• _Exercise objective_
Where the line containing "Task: Switch to the Fields tab" appears in the entries below, start there and print only that line and every line after it, exactly, through the end, excluding pictures.
** Data excerpts follows **
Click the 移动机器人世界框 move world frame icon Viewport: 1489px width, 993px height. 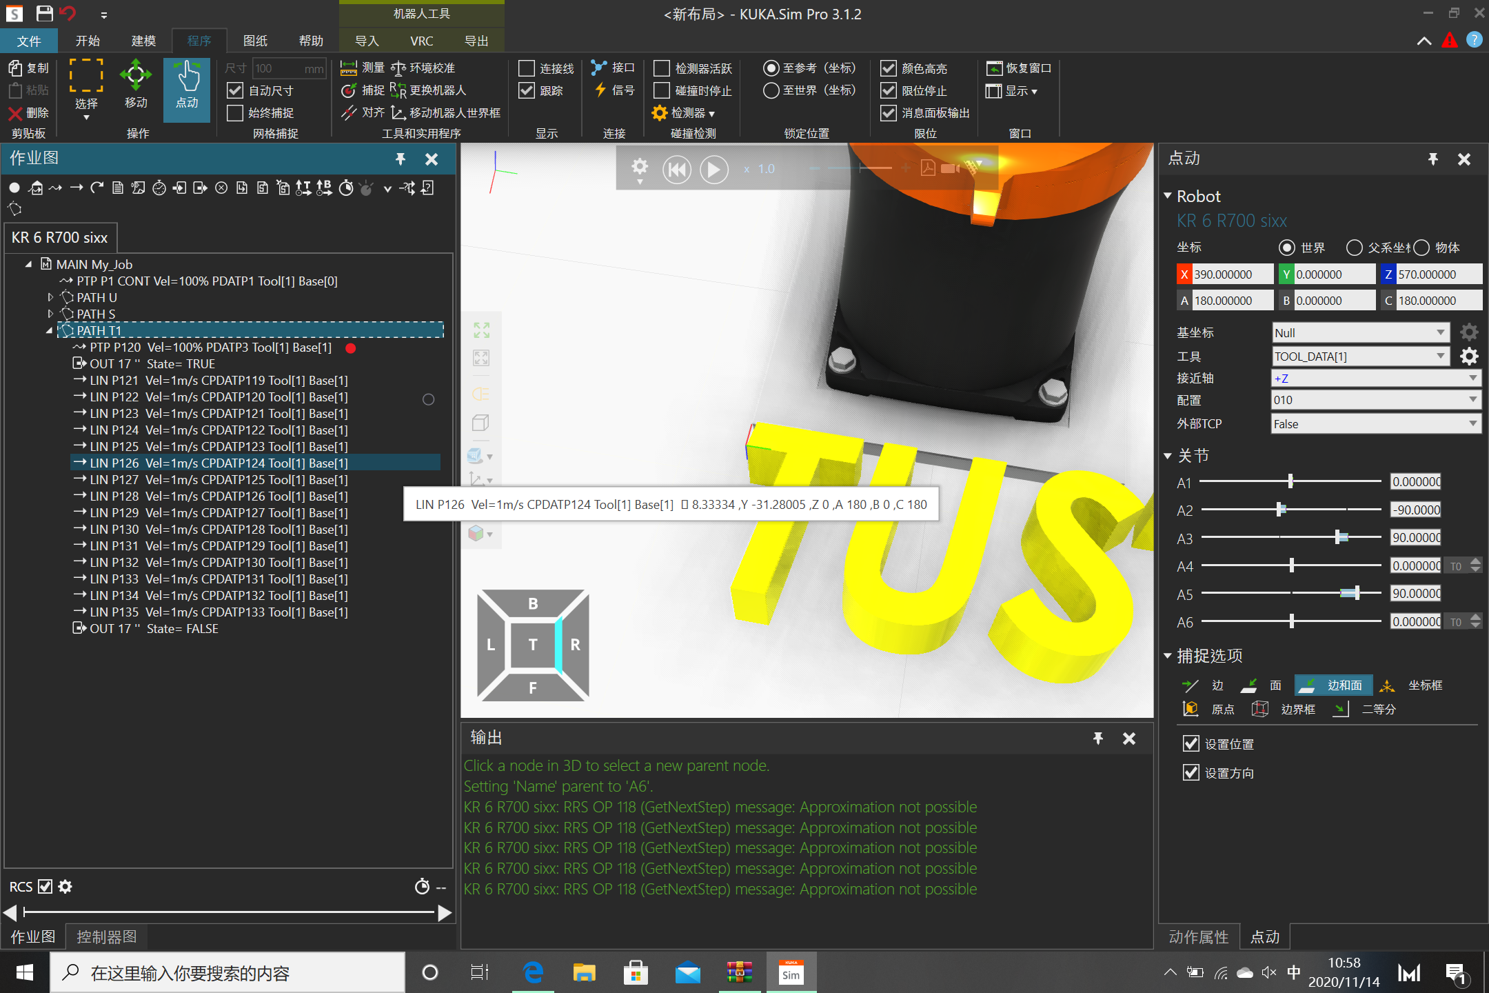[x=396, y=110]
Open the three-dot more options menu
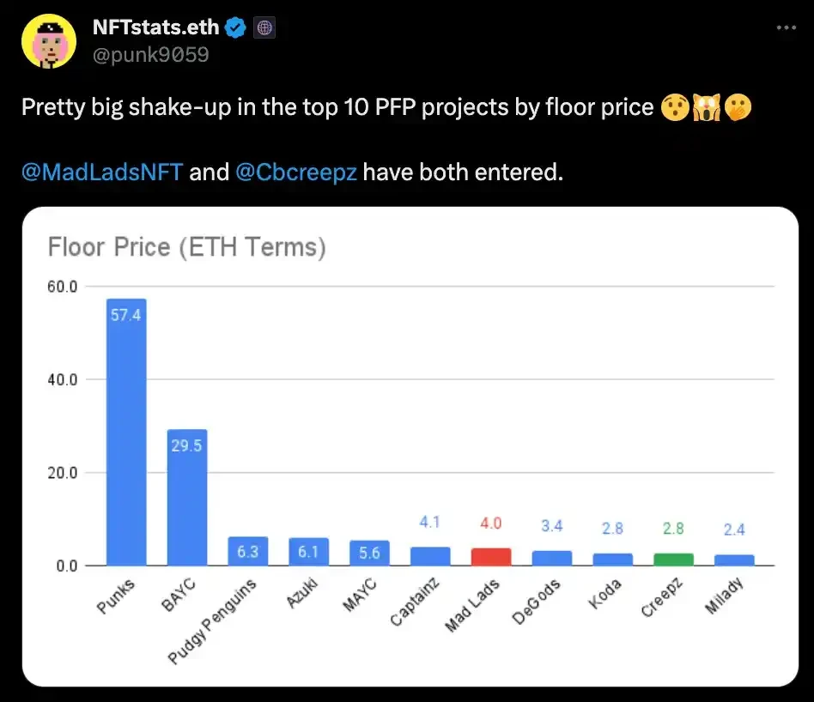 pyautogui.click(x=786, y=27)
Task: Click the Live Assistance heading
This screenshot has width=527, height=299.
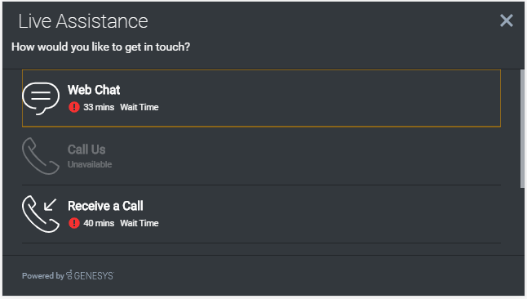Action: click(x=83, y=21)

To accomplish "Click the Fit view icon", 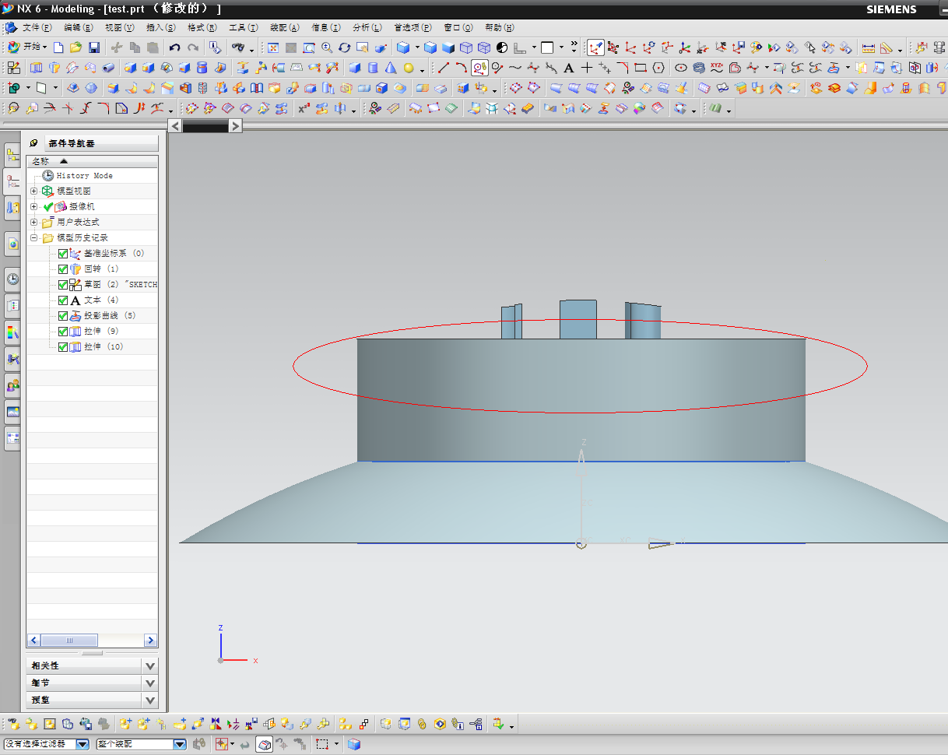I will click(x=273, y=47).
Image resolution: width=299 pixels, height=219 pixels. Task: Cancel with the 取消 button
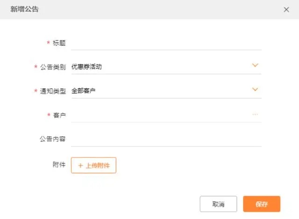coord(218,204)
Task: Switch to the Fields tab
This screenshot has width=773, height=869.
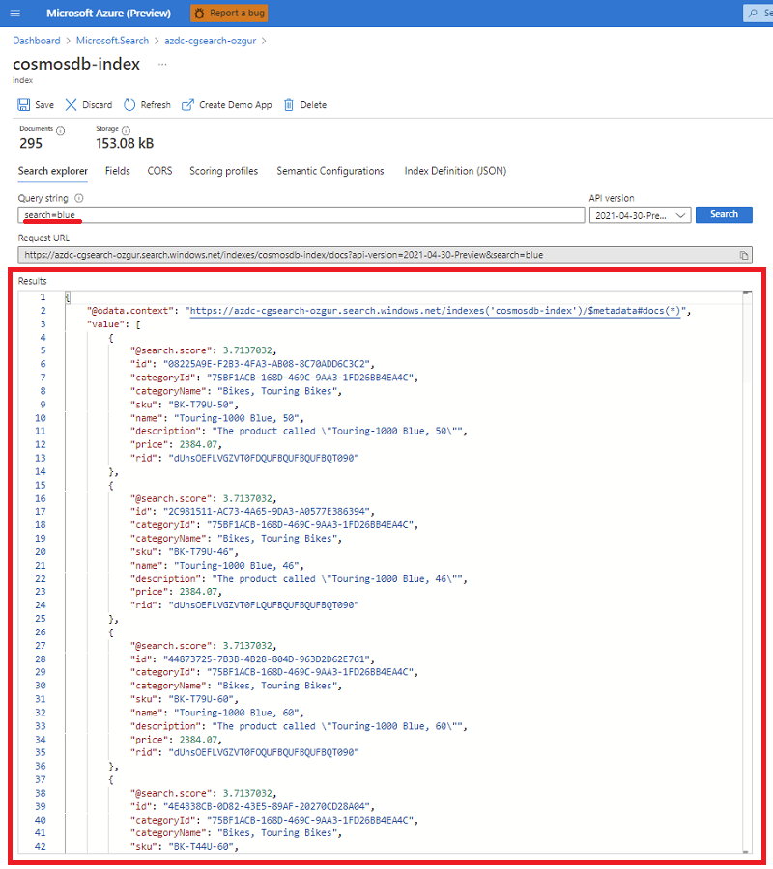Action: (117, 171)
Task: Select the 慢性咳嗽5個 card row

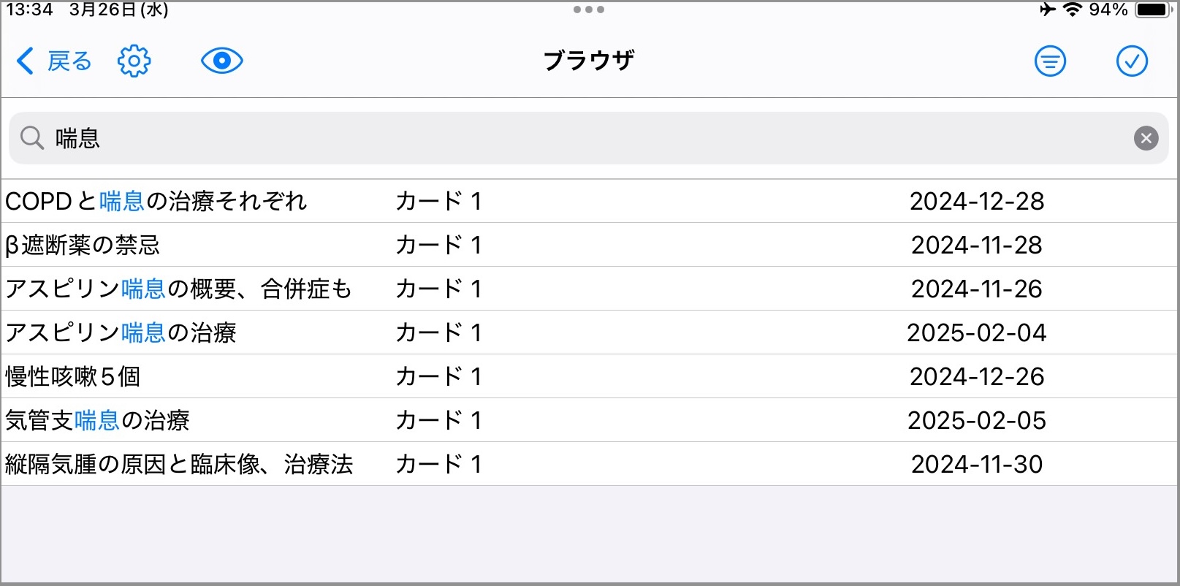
** End of Data excerpts **
• _Worked solution_
Task: Switch to the Fields tab
This screenshot has width=773, height=869.
Action: (117, 171)
Task: Select the 慢性咳嗽5個 card row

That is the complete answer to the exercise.